O noticiário nacional tem sido forçado a usar o termo ‘cocô’ reiteradas vezes em manchetes e chamadas de TV, rádio… Não que seja um purismo evitar o termo, mas é uma metáfora que o presidente Jair Bolsonaro tem usado curiosamente para melhor definir seus sentimentos sobre assuntos importantes para o país.

Para ele, se você quiser preservar o meio ambiente, a melhor solução é fazer cocô um dia sim, um dia não. Deve ser para que aja uma redução da contaminação dos lençóis freáticos já que 55% do país ainda padece com falta de saneamento básico, de acordo com dados do Sistema Nacional de Informações sobre o Saneamento (SNIS).

Esta semana, Bolsonaro foi ao Piauí para, mais uma vez, destratar agentes políticos de partidos de esquerda do Nordeste. Classificou-os como ‘cocô’. Parece piada, mas é uma fala que preocupa.

Se pensarmos bem, o cocô é o resultado de um processo digestivo, que é expelido para fora do nosso corpo. Após, ele é dispensado, extirpado.

Se esquerdistas são um cocô, isso quer dizer que eles devem ser expelidos, extintos? O que seria do Estado Democrático de Direito sem a presença de agentes políticos fora do espectro ideológico do que pensa o presidente?

A declaração foi dita descontraidamente para camuflar mais um ataque à nossa democracia. É violência. Bolsonaro não foi eleito por 100% dos brasileiros, mas é presidente de todos e todas. É preciso se cobrar respeito ao contraditório.

Violência escatológica à parte, jornalistas foram também alvos de ‘brincadeira’ do presidente. Se excesso de informação fosse crime, maioria dos jornalistas estaria presa. Se isso não for considerado como intimidação, eu não sei o que é.

Também penso que declarações como esta são violências políticas que atentam contra as liberdades, seja de imprensa ou de qualquer tipo de expressão. Outro fato que acende o sinal de alerta, mais uma vez, sobre o atual estado que estamos vivemos, foi o ocorrido nesta quinta-feira (15), no escritório do ex-governador Ricardo Coutinho (PSB), uma das vozes críticas contra o avanço do golpe consolidado pelo impeachment de Dilma Rousseff e o atual governo de Bolsonaro.

Até o momento, o que se sabe é que uma pessoa, encapuzada e usando luvas, arrombou o local, vasculhou gavetas e roubou um computador. O invasor fez toda esta ação por, aproximadamente, 1 hora e 30 minutos.
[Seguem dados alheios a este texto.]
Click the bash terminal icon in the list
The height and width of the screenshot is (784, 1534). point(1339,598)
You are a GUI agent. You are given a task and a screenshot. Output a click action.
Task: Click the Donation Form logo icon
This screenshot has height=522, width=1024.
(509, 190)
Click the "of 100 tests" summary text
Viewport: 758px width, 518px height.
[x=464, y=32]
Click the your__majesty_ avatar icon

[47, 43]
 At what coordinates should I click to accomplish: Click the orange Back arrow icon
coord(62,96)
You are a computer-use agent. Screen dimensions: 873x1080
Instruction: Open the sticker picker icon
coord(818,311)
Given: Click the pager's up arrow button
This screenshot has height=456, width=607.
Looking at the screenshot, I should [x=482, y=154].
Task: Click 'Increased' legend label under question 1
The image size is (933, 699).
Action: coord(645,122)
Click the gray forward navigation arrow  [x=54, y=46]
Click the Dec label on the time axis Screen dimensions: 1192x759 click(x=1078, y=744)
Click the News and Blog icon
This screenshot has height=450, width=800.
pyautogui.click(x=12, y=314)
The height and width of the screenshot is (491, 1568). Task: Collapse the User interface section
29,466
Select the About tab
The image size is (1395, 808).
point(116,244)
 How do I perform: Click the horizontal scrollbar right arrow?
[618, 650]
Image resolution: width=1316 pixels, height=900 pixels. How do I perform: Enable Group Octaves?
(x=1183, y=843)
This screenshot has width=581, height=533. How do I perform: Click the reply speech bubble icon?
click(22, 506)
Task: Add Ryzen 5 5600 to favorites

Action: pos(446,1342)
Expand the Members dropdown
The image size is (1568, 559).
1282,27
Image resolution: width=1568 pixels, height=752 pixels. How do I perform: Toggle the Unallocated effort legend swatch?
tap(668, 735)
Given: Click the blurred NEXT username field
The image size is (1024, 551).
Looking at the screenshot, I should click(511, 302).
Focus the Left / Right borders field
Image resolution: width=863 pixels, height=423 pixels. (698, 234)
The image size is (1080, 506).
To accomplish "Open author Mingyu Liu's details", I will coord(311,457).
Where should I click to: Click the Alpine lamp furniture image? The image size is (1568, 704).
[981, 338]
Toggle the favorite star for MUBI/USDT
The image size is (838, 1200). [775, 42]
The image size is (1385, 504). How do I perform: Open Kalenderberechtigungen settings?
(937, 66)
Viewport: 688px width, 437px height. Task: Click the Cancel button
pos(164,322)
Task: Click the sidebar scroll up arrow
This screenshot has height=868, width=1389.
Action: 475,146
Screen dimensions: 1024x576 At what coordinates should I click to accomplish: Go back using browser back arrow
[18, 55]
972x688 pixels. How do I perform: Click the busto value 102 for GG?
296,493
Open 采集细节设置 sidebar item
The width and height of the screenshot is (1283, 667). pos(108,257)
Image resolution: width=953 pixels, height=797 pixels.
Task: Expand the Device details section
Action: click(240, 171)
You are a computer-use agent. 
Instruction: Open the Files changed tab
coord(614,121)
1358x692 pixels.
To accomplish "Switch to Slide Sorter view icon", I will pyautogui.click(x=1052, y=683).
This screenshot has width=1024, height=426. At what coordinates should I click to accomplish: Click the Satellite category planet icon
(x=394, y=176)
Vamos fazer um exercício: um ladrão comum ficaria tanto tempo e levaria apenas um computador? Passaria mais de uma hora revirando gavetas? Estaria em busca de bens ou de algo que pudesse incriminar o ex-governador? Quantos ladrões comuns têm o hábito de usar luvas?

Não esqueçamos que um dos regimes que mais inspiram o presidente foi o militar, aquele que Bolsonaro soltou aquela frase absurda: o erro da ditadura foi torturar e não matar.

O que resta é um temor de que tempos mais recessivos e excludentes estão por vir. Lutemos para que não.